The task ->
No line before the one containing "Task: Open the Timeline view dropdown arrow" is to be output; retype exactly that line and all lines that follow it to the end of the records.

Source material ->
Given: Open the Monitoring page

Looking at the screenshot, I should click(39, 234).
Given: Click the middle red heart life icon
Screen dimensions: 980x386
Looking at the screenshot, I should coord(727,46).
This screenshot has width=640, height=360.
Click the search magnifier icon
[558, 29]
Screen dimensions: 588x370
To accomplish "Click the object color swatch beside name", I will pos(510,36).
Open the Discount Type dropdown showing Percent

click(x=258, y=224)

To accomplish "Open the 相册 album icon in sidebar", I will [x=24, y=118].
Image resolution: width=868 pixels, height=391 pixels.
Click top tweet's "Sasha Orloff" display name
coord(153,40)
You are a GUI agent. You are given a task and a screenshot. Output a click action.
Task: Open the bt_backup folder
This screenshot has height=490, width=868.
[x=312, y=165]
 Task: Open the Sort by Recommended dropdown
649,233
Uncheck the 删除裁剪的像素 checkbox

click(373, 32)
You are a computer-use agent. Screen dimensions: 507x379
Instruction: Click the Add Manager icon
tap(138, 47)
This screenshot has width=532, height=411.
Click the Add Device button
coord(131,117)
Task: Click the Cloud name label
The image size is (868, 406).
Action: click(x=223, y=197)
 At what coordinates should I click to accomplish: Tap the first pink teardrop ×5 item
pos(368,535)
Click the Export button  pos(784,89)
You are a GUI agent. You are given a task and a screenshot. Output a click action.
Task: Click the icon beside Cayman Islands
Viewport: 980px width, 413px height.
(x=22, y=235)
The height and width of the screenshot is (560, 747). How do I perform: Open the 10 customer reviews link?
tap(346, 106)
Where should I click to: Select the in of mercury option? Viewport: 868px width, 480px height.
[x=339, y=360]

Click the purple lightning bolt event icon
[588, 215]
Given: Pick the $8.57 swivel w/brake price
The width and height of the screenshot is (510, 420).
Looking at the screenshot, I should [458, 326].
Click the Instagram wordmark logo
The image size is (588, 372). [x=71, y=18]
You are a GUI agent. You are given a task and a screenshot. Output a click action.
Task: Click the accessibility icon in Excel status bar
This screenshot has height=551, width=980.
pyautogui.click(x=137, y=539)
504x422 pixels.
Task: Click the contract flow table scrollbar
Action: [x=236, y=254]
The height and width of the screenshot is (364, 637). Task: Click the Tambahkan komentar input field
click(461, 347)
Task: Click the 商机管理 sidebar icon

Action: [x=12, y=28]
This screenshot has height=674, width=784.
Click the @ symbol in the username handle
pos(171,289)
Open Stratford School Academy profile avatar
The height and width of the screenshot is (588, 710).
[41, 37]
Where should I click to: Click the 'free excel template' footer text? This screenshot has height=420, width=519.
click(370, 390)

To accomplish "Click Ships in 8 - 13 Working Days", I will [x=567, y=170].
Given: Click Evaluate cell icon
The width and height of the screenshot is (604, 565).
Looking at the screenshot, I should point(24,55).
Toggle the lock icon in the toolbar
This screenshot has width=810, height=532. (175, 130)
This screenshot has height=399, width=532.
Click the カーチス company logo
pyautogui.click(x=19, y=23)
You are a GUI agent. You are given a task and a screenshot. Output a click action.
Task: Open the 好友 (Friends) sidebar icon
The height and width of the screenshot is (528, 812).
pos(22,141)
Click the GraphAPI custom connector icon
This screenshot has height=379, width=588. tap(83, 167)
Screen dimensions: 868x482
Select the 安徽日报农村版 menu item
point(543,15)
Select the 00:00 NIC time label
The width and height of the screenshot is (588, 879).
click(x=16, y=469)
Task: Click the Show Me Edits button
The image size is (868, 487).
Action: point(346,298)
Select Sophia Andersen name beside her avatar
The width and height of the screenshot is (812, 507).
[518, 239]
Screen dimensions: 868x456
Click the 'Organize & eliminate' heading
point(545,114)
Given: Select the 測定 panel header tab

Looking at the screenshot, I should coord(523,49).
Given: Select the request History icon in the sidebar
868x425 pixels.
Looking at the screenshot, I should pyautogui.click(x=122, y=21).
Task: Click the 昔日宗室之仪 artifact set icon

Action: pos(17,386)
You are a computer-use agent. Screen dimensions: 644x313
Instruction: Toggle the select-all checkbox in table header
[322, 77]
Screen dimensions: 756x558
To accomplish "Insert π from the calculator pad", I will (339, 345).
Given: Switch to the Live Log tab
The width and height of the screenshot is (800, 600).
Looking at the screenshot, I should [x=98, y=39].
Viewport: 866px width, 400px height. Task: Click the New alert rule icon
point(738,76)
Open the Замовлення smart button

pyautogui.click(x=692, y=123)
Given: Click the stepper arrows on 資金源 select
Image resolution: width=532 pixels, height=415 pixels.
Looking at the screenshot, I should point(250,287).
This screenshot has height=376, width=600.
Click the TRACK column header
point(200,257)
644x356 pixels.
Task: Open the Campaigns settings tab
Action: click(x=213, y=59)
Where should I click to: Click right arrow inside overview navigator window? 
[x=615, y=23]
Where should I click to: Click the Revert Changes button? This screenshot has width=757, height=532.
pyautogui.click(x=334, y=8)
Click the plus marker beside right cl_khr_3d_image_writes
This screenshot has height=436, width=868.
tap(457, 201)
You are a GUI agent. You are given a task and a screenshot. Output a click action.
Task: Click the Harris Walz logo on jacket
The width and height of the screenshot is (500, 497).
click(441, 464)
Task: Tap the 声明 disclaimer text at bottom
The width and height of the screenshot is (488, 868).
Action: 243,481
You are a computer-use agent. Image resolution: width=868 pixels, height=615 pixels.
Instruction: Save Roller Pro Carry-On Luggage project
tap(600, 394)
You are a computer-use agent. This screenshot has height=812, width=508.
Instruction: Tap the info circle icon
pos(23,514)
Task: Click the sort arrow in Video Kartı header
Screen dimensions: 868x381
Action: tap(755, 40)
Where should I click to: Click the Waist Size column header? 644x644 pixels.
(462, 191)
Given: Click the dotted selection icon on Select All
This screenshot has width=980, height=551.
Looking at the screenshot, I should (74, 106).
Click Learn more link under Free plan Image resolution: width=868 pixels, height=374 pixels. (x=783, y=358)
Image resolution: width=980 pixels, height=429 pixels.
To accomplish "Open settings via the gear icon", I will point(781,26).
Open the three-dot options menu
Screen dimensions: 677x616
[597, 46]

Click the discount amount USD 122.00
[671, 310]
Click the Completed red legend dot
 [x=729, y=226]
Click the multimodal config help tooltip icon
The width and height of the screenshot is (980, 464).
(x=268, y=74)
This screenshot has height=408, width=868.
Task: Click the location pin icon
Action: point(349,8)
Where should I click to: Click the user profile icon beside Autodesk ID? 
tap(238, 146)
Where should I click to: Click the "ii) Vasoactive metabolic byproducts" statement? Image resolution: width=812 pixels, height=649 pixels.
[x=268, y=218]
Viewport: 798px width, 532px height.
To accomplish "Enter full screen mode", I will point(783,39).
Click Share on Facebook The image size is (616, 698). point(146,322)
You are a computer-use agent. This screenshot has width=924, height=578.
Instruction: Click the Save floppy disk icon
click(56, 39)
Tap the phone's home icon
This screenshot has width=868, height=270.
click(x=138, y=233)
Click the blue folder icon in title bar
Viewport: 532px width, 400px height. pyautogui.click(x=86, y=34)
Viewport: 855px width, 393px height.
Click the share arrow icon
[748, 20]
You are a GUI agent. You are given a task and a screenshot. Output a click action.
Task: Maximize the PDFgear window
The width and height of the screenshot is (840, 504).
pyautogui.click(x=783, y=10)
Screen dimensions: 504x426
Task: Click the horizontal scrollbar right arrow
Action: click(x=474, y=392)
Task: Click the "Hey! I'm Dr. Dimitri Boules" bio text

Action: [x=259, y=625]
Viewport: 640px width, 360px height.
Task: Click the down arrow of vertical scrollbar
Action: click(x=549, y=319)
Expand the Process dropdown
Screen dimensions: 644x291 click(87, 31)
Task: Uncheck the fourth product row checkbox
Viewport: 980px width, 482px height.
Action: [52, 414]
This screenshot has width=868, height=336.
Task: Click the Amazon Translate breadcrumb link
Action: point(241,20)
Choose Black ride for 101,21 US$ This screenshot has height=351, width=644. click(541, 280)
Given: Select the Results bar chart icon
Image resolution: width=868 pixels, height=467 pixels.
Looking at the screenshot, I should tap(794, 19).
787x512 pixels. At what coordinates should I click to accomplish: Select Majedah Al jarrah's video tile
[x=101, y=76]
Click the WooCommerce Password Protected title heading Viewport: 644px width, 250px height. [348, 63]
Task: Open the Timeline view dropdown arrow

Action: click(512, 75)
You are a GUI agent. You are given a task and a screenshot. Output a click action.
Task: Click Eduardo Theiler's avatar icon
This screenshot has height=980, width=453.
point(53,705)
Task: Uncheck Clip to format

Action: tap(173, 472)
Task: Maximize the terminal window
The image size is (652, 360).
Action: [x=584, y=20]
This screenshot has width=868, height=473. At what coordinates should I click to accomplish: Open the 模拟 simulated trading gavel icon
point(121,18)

Result for this exercise ->
Task: Open the Timeline view dropdown arrow

Action: click(512, 75)
You are a GUI agent. You are given a task and a screenshot. Output a click action.
Task: Click Eduardo Theiler's avatar icon
This screenshot has height=980, width=453.
point(53,705)
Task: Uncheck Clip to format

Action: tap(173, 472)
Task: Maximize the terminal window
The image size is (652, 360).
Action: [x=584, y=20]
This screenshot has width=868, height=473. At what coordinates should I click to accomplish: Open the 模拟 simulated trading gavel icon
point(121,18)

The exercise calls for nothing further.